ピロキシリンともよばれる硝化度の低いニトロセルロース(窒素含有率11~12%)4グラムを、エタノール(エチルアルコール)25ミリリットル、エーテル75ミリリットルの混合液に溶かして100ミリリットルにした溶液をいう。エーテル臭のある粘性の大きい無色透明または淡黄色液体。この液を塗ると、エーテルとアルコールが蒸発して強力な薄膜が残り、水に溶けないじょうぶな透明膜ができる。これをコロジオン膜という。医薬用として用いられる。可燃性で特殊引火物に指定されており、密封して冷所に保管し、火気や衝撃を避ける必要がある。

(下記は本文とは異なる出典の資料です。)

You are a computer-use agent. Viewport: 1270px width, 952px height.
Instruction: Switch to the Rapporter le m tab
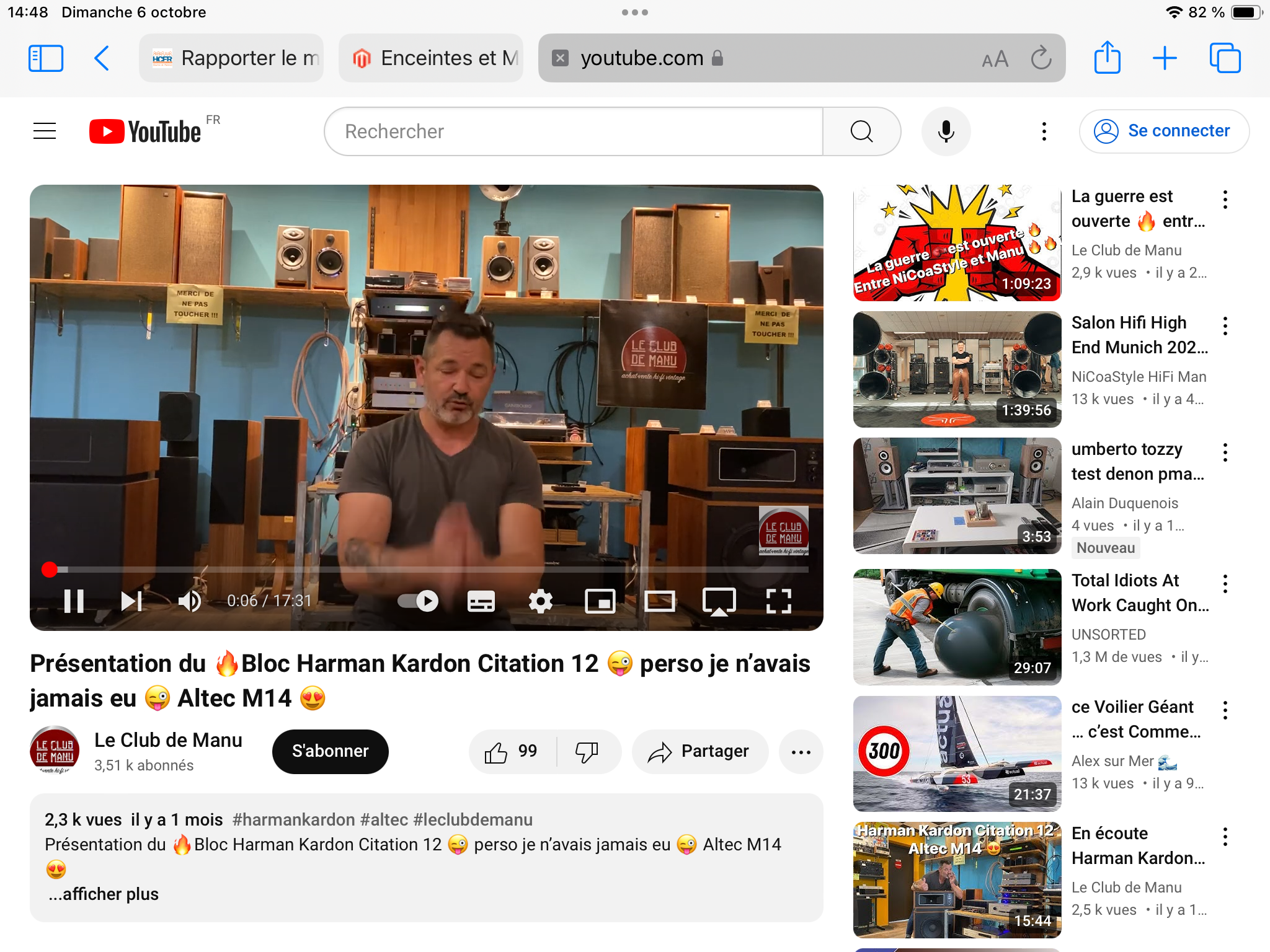click(x=231, y=58)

[谷利陸平]

医薬用

液状包帯として傷ややけどの際などに用いる。皮膚に塗ると、局所をコロジオン膜で器械的に保護するとともに防腐の効力もある。乾燥時の亀裂(きれつ)や剥離(はくり)を防ぐ目的で少量のひまし油(3%)か、さらにカンフル(2%)を加えて弾性コロジオンとして用いることが多く、抜糸時の(しかい)(大きく口を開けること)を防ぐ目的でも使われる。市販品には、同じ目的でセルロイドをアセトンに溶かしたものもある。[幸保文治]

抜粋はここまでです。